BEGIN Passage

Laura Hilliger: [00:17:08] Yeah, absolutely. And every time that we’ve used the architecture of participation, we’ve it’s been the outputs have been completely different because it is UN framework. It’s not a it’s not a kind of fill in the blank. Uh, yeah. It’s, it has to be applied contextually, otherwise it’s completely pointless. Right. Yeah. Yeah.

Doug Belshaw: [00:17:29] I agree. So shall we go through what those things are? Because people might be thinking, okay, well, what is that the URL for this? Should you be interested as we are opencore forward slash AOP for architecture.

Laura Hilliger: [00:17:43] Participation, correct?

Doug Belshaw: [00:17:44] Indeed, yes. So the eight things we.

Laura Hilliger: [00:17:47] Actually call it a framework on, we do call the framework on this page, maybe we should call it a UN framework on this page and we should basically make a note to edit this.

Doug Belshaw: [00:18:00] A friend of ours said on Sunday night that he went uncamping.

Laura Hilliger: [00:18:05] So maybe is that like glamping? No.

Laura Hilliger: [00:18:10] Is uncamping glamping.

Doug Belshaw: [00:18:11] No. It was getting rid of all of the annoying things from camping, like, you know people drinking loads of beer and making loads of noise and not being able to get to sleep. To me, it just sounded like camping. But I think sometimes when you put the word un in front, it’s like trying to get back to basics in some ways. So maybe it’s that.

Doug Belshaw: [00:18:29] Um. So what are these?

Laura Hilliger: [00:18:31] I still can’t really imagine what uncamping is. So un camping is camping without beer?

Doug Belshaw: [00:18:39] Yeah. That doesn’t sound awesome, does it?

Laura Hilliger: [00:18:41] Well, it doesn’t really sound like an UN camping, as far as I can tell.

Doug Belshaw: [00:18:46] Would be staying at home, wouldn’t it?

Laura Hilliger: [00:18:49] Or like in a hotel in the wild. You know, like those Treehouse hotels. I don’t. I mean, I’ve only ever seen one treehouse.

END Passage
BEGIN Extracted records

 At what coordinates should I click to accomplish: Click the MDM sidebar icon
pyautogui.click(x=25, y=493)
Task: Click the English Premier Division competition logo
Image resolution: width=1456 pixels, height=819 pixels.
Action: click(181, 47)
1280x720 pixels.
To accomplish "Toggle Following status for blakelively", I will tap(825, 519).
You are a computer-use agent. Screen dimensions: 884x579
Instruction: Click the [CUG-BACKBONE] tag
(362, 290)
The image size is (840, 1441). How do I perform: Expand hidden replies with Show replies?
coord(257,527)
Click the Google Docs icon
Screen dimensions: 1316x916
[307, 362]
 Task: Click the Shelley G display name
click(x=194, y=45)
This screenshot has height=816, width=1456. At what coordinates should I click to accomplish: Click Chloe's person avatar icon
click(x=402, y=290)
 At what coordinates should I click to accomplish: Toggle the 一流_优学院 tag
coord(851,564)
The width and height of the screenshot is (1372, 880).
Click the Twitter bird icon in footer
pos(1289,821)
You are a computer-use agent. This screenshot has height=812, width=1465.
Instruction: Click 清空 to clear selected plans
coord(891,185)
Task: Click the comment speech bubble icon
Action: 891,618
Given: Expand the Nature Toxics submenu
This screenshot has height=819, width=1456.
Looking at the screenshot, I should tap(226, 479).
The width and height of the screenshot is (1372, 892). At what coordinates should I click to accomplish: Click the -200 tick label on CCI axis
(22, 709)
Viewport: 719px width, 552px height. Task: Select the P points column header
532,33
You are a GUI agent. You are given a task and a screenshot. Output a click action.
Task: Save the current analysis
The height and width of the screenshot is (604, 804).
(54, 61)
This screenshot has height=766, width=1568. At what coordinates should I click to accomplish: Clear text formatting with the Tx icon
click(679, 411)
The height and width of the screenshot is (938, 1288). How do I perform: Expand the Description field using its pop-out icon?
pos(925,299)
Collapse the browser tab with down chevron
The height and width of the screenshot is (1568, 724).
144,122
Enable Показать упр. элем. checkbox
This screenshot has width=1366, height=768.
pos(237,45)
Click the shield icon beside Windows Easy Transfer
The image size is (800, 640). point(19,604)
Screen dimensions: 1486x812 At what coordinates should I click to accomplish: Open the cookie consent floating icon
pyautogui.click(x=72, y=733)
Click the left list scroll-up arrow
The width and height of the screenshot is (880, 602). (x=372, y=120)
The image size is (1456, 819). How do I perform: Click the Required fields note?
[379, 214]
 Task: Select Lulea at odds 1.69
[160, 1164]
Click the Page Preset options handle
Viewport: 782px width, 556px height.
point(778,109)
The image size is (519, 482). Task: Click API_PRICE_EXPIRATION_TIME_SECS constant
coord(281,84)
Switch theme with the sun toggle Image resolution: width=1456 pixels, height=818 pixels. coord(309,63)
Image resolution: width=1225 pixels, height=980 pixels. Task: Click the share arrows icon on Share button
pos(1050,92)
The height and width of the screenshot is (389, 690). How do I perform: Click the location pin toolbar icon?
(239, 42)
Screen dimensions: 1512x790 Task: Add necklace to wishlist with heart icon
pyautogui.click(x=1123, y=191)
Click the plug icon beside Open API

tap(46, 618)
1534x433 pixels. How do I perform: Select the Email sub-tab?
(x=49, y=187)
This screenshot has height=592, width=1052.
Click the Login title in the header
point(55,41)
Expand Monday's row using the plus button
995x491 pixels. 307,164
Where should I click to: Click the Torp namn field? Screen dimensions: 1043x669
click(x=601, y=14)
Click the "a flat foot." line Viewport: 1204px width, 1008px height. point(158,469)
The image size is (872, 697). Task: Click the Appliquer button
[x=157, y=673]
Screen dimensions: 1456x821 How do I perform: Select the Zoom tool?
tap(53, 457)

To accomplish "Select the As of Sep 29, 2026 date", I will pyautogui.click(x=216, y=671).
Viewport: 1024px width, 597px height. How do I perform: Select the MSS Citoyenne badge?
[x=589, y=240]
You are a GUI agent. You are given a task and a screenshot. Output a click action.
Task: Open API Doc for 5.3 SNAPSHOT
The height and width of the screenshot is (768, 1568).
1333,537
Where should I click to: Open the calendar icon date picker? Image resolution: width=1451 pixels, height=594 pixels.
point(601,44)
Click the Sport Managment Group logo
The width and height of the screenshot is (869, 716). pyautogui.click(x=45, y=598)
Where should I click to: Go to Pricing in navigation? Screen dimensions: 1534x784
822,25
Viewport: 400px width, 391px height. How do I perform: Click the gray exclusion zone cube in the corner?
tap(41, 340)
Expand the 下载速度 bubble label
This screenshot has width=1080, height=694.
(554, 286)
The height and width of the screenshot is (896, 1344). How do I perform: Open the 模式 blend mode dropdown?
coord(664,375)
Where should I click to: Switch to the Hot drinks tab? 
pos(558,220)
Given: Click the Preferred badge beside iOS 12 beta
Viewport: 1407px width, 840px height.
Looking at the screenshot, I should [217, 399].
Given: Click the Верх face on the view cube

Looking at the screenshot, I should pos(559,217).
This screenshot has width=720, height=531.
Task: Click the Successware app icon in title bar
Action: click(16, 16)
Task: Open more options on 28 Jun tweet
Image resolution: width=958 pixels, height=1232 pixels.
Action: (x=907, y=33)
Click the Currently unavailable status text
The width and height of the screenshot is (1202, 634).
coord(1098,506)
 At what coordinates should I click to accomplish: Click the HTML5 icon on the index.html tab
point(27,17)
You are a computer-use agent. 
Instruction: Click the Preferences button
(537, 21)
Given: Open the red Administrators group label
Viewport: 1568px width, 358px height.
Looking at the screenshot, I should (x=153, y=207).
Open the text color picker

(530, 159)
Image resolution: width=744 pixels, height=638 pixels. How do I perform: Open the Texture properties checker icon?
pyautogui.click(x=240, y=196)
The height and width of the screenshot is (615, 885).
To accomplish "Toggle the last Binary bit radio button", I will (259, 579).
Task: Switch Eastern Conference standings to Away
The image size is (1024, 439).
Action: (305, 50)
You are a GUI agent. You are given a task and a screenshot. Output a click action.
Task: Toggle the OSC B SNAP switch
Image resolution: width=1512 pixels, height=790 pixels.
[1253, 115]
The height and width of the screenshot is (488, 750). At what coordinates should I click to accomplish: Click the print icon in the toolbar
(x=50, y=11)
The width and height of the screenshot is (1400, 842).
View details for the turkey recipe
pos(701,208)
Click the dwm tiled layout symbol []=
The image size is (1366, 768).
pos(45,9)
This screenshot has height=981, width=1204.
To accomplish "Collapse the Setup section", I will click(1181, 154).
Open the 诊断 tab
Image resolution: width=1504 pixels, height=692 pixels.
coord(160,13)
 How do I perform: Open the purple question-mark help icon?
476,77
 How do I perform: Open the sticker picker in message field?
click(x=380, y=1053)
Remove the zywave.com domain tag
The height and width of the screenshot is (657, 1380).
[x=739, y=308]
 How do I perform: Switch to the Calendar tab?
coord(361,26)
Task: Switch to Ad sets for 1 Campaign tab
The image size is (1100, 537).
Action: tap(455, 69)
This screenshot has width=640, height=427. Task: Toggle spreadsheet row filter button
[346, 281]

END Extracted records

> **What to do**
1 – List the annoying parts of camping that Doug Belshaw names in the transcript when he explains uncamping.
2 – Extract everything in the transcript from "Doug Belshaw: [00:18:39]" down to "home, wouldn’t it?", keeping the wording unchanged.
The records have no connection to the transcript.

> **Correct answers**
1 –
- People drinking loads of beer
- Making loads of noise
- Not being able to get to sleep

2 –
Doug Belshaw: [00:18:39] Yeah. That doesn’t sound awesome, does it?

Laura Hilliger: [00:18:41] Well, it doesn’t really sound like an UN camping, as far as I can tell.

Doug Belshaw: [00:18:46] Would be staying at home, wouldn’t it?